China's new Foreign Investment Law is a major step forward in the country's investment legislation. The task now is to develop appropriate regulations to implement the law and to ensure that these are put into practice.
My work at the Organisation for Co-operation and Development (OECD) from 2002 to 2010 was largely to work with China's Ministry of Commerce and other government departments to improve China's investment environment so as to promote more and better investment for China's overall economic and social development.
From 1978 onward, the reform and opening-up of China's economy had already resulted in immense progress. Before then, China had been an economic closed book. Trade had been a negligible proportion of GDP; by the 1990s, China had become one of the most open economies in the world. Foreign direct investment, starting from nothing, expanded impressively, contributing more than proportionately to China's economic expansion. But while FDI was often the big story in foreign media, domestic capital investment has always been a far bigger component of GDP.
While documenting this tremendous progress and the positive policies that produced it, my job was also to research the challenges that still needed to be faced and to offer policy options to the Chinese government on how to address them.
In my first report (in 2003) I suggested that China did not need a plethora of different and confusing laws on foreign investment. On March 15, 2019, the National People's Congress adopted a single Foreign Investment Law of the People's Republic of China and abolished the Chinese-Foreign Equity Joint Venture Law, the Chinese-Foreign Contractual Joint Venture Law, and the Wholly Foreign-Owned Enterprises Law. These laws will be repealed on Jan 1, 2020, when the National Investment Law comes into force.

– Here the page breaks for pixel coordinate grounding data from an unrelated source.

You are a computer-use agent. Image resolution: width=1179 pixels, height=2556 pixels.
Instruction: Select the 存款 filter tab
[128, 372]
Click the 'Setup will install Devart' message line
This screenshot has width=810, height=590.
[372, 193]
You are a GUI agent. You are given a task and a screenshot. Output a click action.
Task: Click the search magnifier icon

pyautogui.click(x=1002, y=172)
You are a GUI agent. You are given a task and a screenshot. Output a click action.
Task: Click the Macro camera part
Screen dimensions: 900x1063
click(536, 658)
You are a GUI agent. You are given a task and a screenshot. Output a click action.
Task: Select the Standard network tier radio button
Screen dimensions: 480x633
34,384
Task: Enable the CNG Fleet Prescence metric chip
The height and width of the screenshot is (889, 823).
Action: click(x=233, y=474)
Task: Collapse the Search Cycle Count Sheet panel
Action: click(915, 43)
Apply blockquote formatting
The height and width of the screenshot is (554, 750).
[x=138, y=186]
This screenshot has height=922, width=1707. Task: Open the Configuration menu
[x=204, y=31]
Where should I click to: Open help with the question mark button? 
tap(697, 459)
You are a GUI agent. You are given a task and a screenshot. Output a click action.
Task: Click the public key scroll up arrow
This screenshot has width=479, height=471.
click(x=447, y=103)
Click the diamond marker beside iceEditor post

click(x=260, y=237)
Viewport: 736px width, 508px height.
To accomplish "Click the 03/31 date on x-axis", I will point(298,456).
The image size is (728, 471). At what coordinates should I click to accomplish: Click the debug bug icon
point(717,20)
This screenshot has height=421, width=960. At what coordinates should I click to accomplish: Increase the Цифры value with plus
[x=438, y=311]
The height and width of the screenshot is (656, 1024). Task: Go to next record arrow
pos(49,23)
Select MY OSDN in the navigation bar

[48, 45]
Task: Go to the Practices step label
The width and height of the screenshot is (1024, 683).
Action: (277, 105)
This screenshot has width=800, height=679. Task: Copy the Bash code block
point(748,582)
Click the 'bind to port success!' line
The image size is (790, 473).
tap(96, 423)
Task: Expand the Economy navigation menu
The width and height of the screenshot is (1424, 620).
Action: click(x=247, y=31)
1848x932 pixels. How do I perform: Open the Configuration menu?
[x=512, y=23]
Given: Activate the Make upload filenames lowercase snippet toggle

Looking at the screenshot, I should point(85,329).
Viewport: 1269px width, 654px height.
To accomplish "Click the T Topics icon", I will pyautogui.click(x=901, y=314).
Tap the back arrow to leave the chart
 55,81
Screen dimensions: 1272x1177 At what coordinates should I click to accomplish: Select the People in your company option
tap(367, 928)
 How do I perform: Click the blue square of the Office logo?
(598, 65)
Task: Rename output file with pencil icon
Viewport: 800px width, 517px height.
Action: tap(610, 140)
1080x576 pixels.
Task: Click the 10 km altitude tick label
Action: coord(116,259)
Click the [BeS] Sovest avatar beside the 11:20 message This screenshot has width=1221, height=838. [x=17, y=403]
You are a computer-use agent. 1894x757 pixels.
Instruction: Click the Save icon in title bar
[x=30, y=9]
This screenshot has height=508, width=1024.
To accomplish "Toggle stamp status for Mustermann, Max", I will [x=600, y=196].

Also in 2003, I suggested the abolition of the Catalogs for Guiding Foreign Invested Enterprises, which involved four lists (prohibited, discouraged, permitted, and encouraged) of investments that discriminated unnecessarily against foreign investment - to the detriment of China as much as to foreign investors. Instead, I proposed, China should, in accordance with international best practice, adopt a negative list, clearly spelling out those sectors closed to foreign investors.
Article 4 of the new law does precisely this. it actually goes further than this by establishing the very advanced principle of pre-entry national treatment - to which the Ministry of Commerce was for a long time opposed.
For those who are not familiar with international investment jargon, I will briefly explain. "National treatment" means treating companies the same, whichever country they come from, so that rights of management, use, enjoyment or disposal given to domestic (in this case, Chinese) companies are given equally to foreign companies. "Post-establishment national treatment," which occurs in some bilateral investment treaties (BITs), provides equal treatment only after a company has been allowed to invest in a country (an example is the Hungary-Ukraine BIT). "Pre-entry national treatment" means that foreign companies have equal rights with domestic companies also in establishing or expanding a company.
The importance of this is that it gives foreign companies an automatic right to invest in a country, except in areas that are declared closed to foreign investment. Pre-entry national treatment is therefore a major step forward in China's policy toward FDI, one that puts it ahead of many other countries.
One of the initial policies to attract foreign investors to China in the 1980s was the offer of fiscal incentives such as tax holidays and a lower tax rate for foreign-invested enterprises in Special Economic Zones. In my 2003 report, I explained why these were no longer necessary and should be phased out. This happened on Jan 1, 2008, when the Enterprise Income Tax Law came into force. The National Investment Law is constructed on the basis of that essential building block of equal treatment.
One of the first sectors in which this increased openness is likely to be tested is government procurement. Article 16 of the new law explicitly states, "government procurement is to give equal treatment to products manufactured by, or services provided by, foreign-invested enterprises on the Chinese mainland". This has been a bone of contention between governments (for example, in Europe) that continue to complain that while they allow Chinese companies to bid for government projects in their countries, their country's companies are shut out from government procurement in China.
Another area in which I am happy to see my vision realized (at least on paper, so far) is that of transparency. Article 10 of the Foreign Investment Law states that "In the formulation of laws, regulations, or rules relating to foreign investment, appropriate means shall be taken to solicit the opinions and suggestions of foreign-invested enterprises." The Chinese authorities already did this in the very open consultation that preceded the adoption of the Labor Contract Law passed in 2007 - so much so that labor lawyers complained the government had yielded too much ground to foreign companies in weakening its provisions.
There are several provisions in the law that are essential components of a national foreign investment law. For example, Article 20 protects the investments of foreign investors against expropriation, except where this is done according to the law and appropriate compensation is paid. This is standard wording in investment laws, also in international investment treaties and trade agreements, and it really is important to potential investors.
China deserves applause for passing this landmark law. Over the coming months and years we will see the implementation of regulations and experience how the law works in practice. The proof of the pudding will be in the eating.
The author was the head of global relations, senior economist, and principal administrator in charge of policy cooperation with China in the OECD's Investment Division from 2002 to 2010. The author contributed this article to China Watch, a think tank powered by China Daily. The views do not necessarily reflect those of China Daily.